Energy-Free, Singlet Oxygen-Based Chemodynamic Therapy for Selective Tumor Treatment without Dark Toxicity.

Traditional singlet oxygen-based antitumor therapies have been burdened with the necessity of external energy (e.g., light and ultrasound) and harmful dark toxicity. Ascorbate at the pharmacological concentration could accumulate hydrogen peroxide only in the tumor site. It is postulated that the concurrent delivery of ascorbate and nanoparticulate hypochlorous ion (ClO- ) could produce singlet oxygen at the tumor site as an energy-free, tumor-specific therapy.

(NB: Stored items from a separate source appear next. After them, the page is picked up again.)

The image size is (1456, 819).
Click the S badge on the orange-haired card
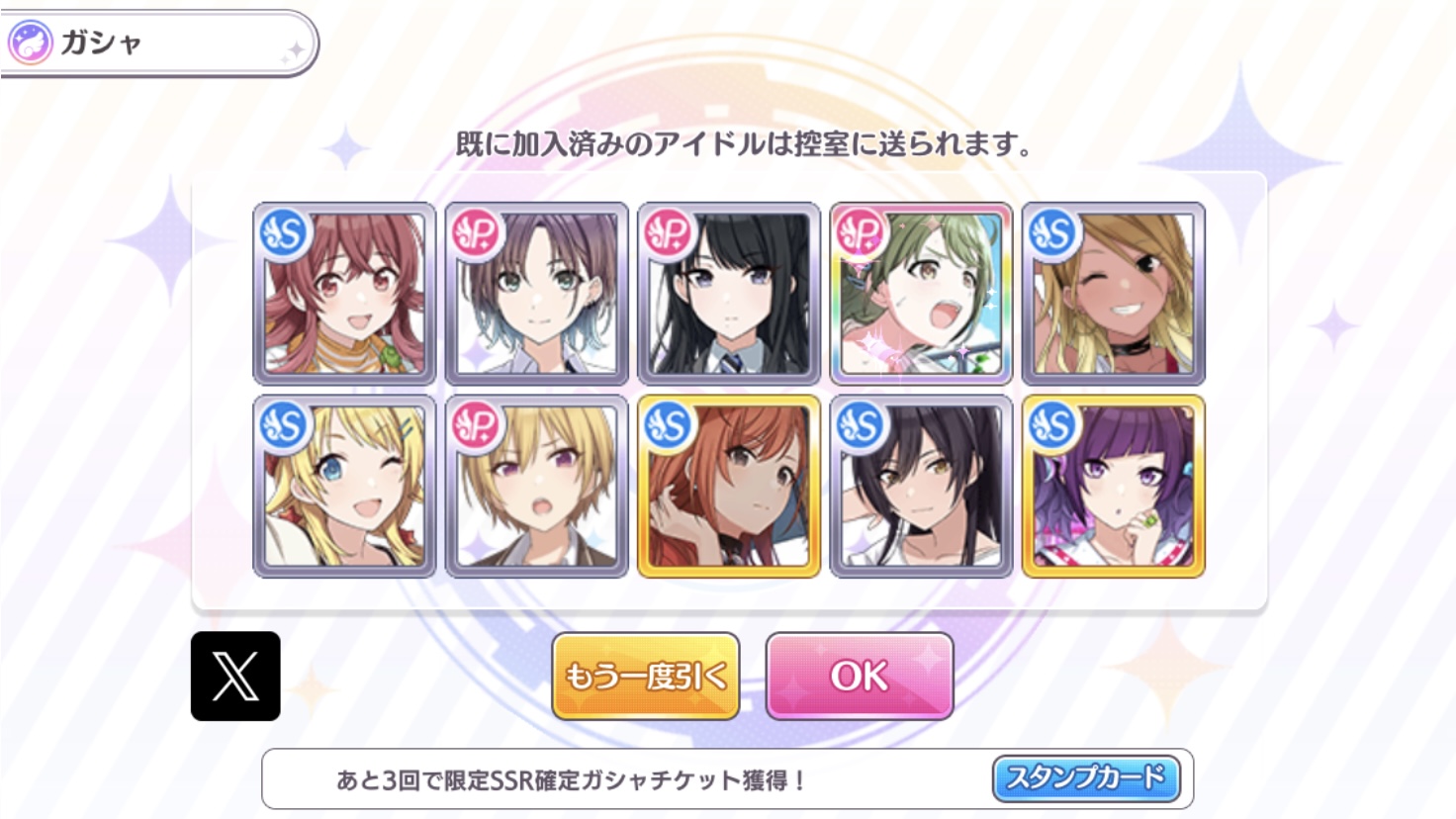coord(669,425)
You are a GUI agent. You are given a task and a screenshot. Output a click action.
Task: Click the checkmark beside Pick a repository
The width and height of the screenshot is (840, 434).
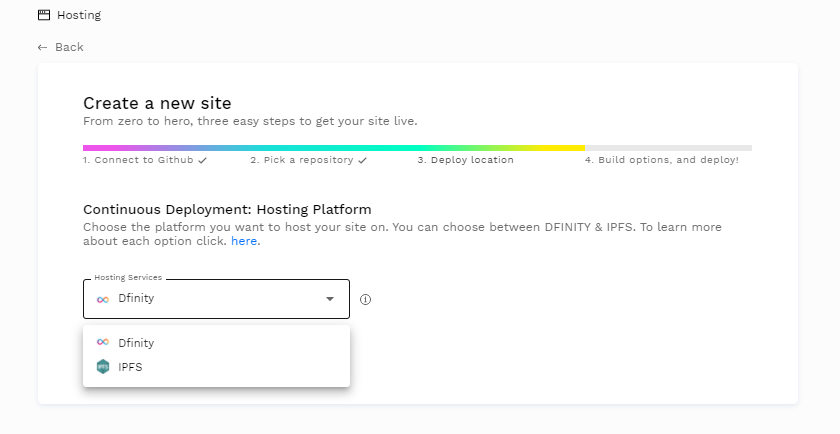pyautogui.click(x=363, y=160)
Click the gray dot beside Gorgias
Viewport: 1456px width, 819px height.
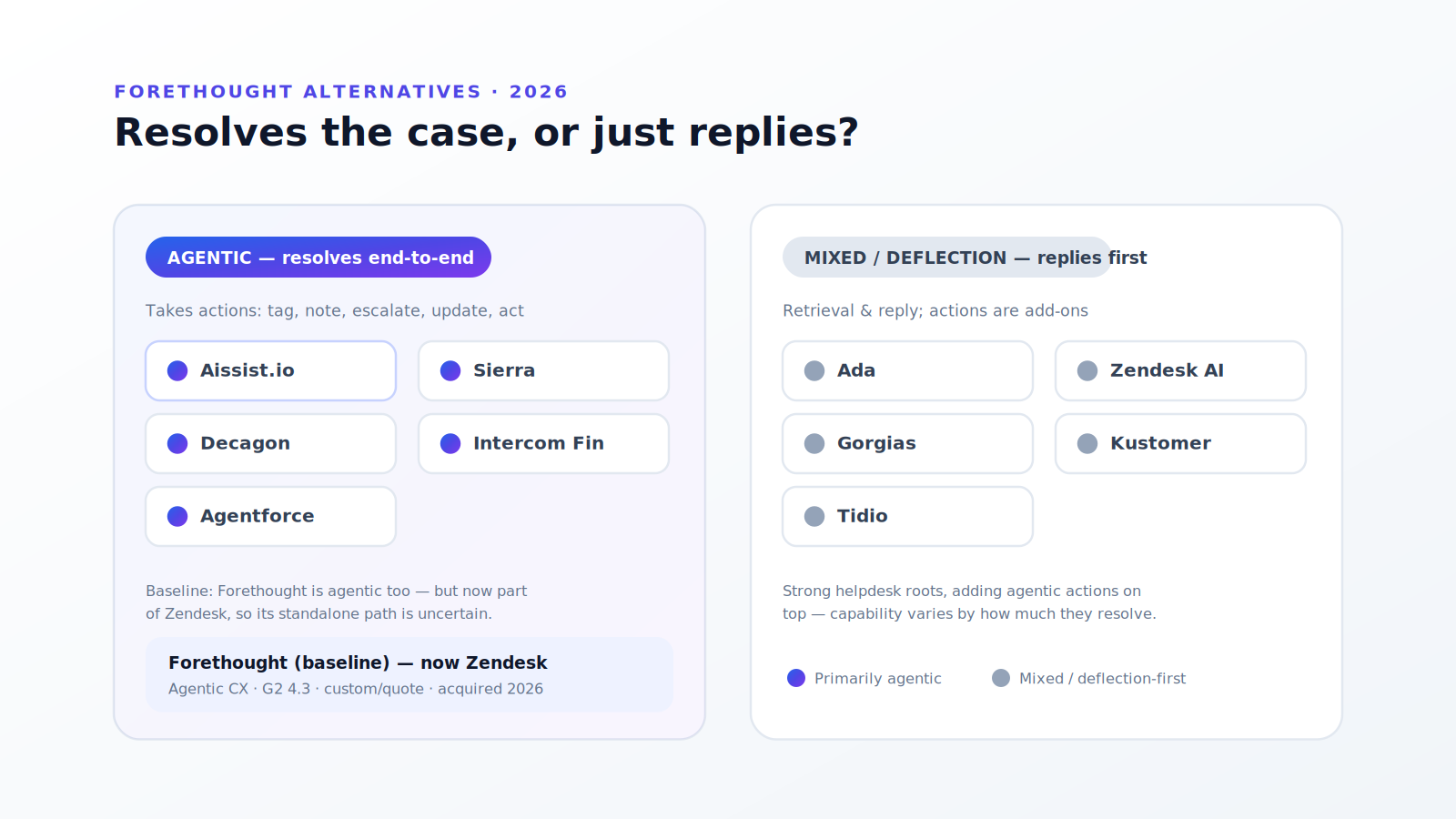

The ClO- is loaded in a hybrid core-shell nanocarrier consisting of a zeolitic imidazolate framework and amphiphilic poloxamer 188. Intracellular singlet oxygen production is verified in 4T1 cells by the cooperation between hybrid nanocarriers and ascorbate, which induces significant apoptotic cell death. Upon intravenous nanocarriers delivery plus intraperitoneal ascorbate administration to xenograft mice, the in vivo antitumor efficacy of this cooperative nanomedicine is demonstrated without noticeable side-effects. This work demonstrates a proof-of-concept of singlet oxygen-based chemodynamic therapy for selective tumor eradication, which produces a novel trigger-free, singlet oxygen-based cancer therapy without the side effects of traditional photodynamic and sonodynamic therapy.